## Description of the task:
The full set of lines below has to be duplicated exactly, with no picture kept.

## Excerpted records:
----
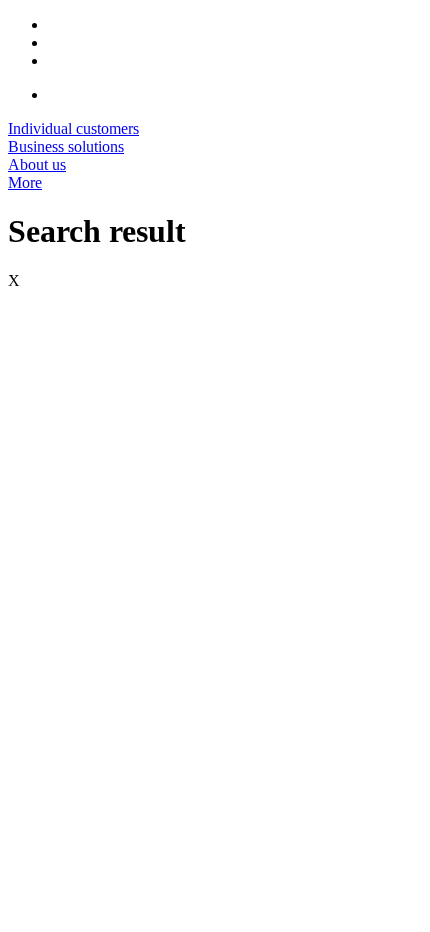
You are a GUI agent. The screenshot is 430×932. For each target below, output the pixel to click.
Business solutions (66, 146)
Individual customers (73, 128)
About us (37, 164)
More (25, 182)
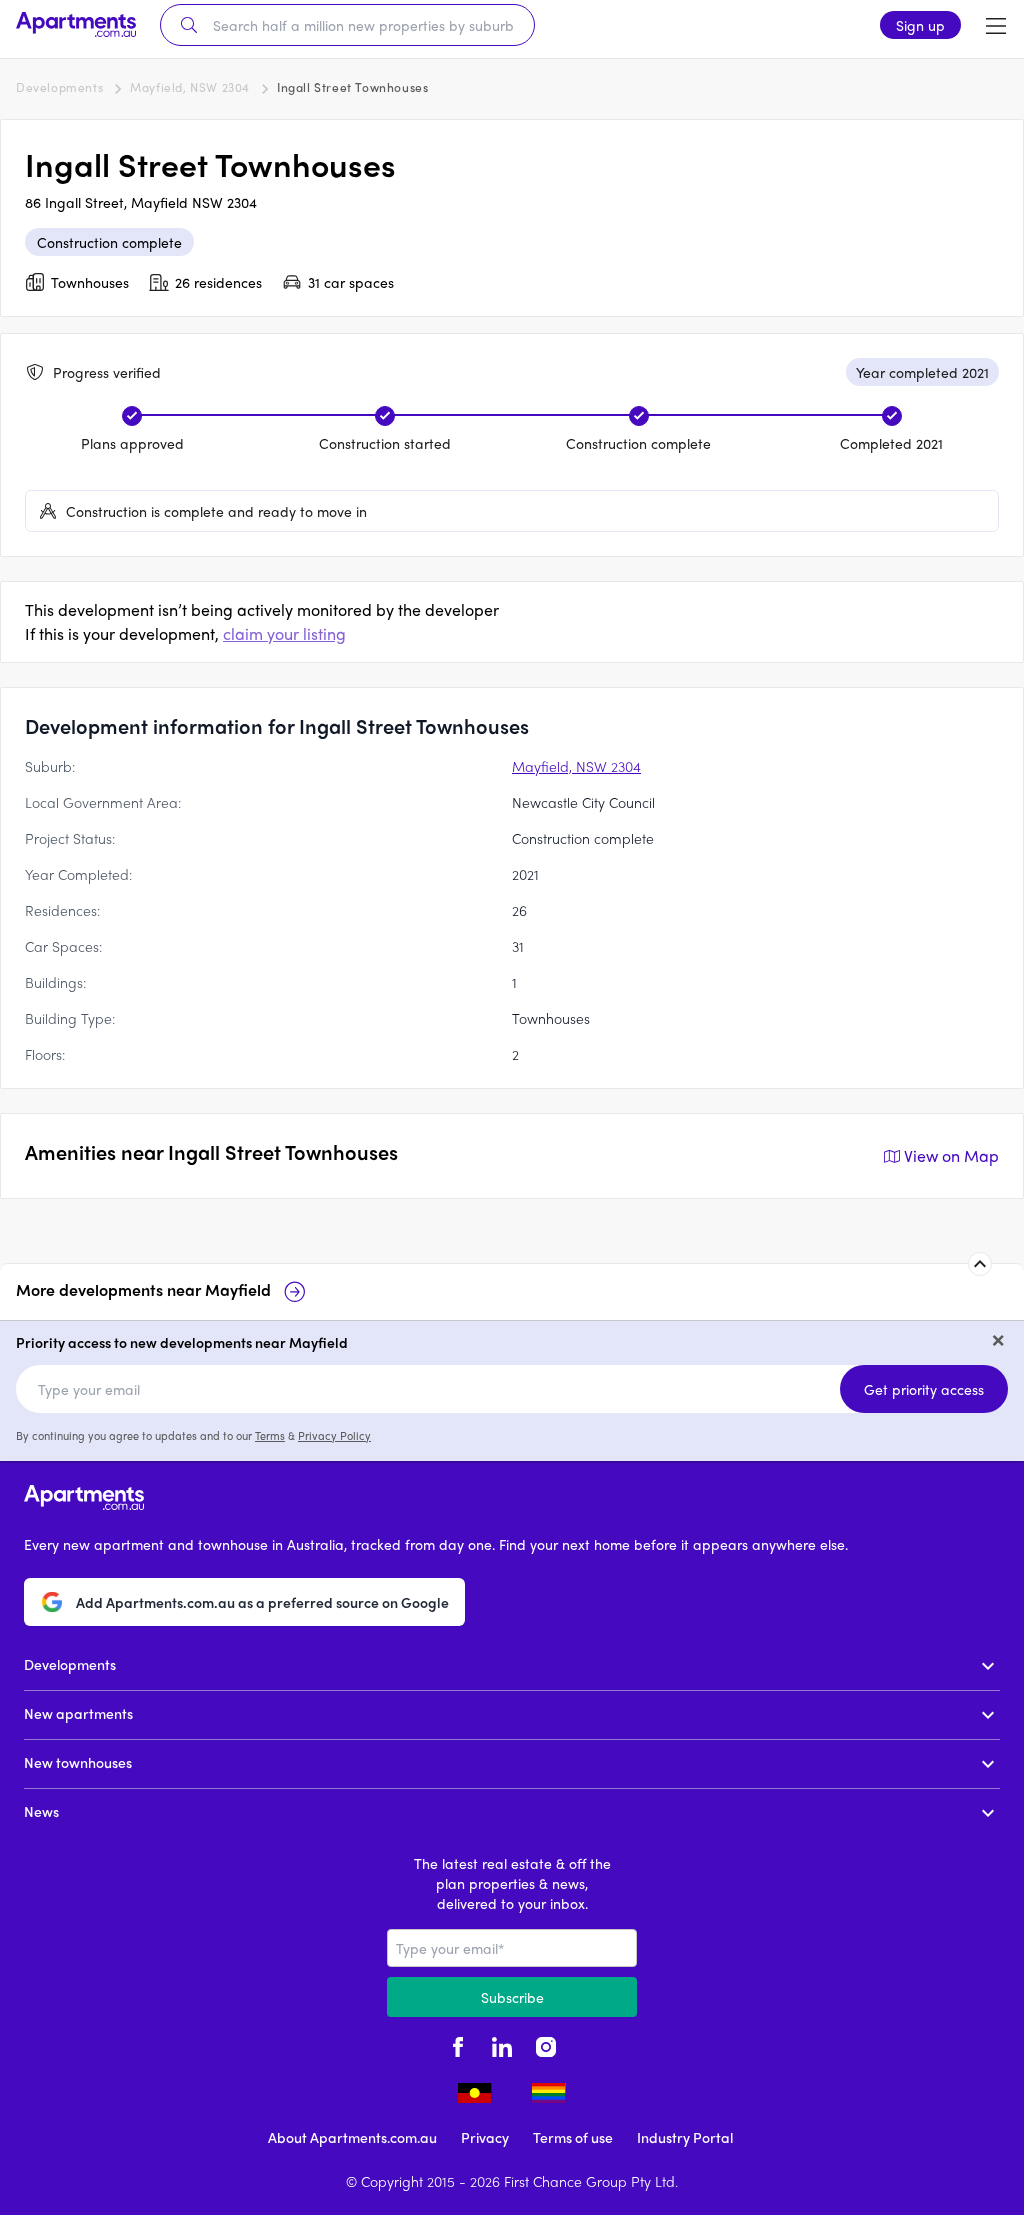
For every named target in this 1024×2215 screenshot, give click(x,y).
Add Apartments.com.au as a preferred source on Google (262, 1602)
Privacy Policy (334, 1435)
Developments (59, 87)
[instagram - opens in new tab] (546, 2045)
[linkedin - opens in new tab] (502, 2045)
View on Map (951, 1155)
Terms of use (573, 2137)
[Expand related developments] (980, 1264)
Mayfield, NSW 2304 (190, 87)
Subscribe (512, 1997)
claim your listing (284, 633)
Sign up (920, 25)
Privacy (485, 2137)
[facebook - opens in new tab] (458, 2045)
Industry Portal (685, 2137)
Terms (270, 1435)
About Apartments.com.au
----
## Exercise solution:
You are a GUI agent. The screenshot is 430×932. For each target below, output the pixel to click.
Business solutions (66, 146)
Individual customers (73, 128)
About us (37, 164)
More (25, 182)
For every named target in this 1024×2215 screenshot, give click(x,y).
Add Apartments.com.au as a preferred source on Google (262, 1602)
Privacy Policy (334, 1435)
Developments (59, 87)
[instagram - opens in new tab] (546, 2045)
[linkedin - opens in new tab] (502, 2045)
View on Map (951, 1155)
Terms of use (573, 2137)
[Expand related developments] (980, 1264)
Mayfield, NSW 2304 (190, 87)
Subscribe (512, 1997)
claim your listing (284, 633)
Sign up (920, 25)
Privacy (485, 2137)
[facebook - opens in new tab] (458, 2045)
Industry Portal (685, 2137)
Terms (270, 1435)
About Apartments.com.au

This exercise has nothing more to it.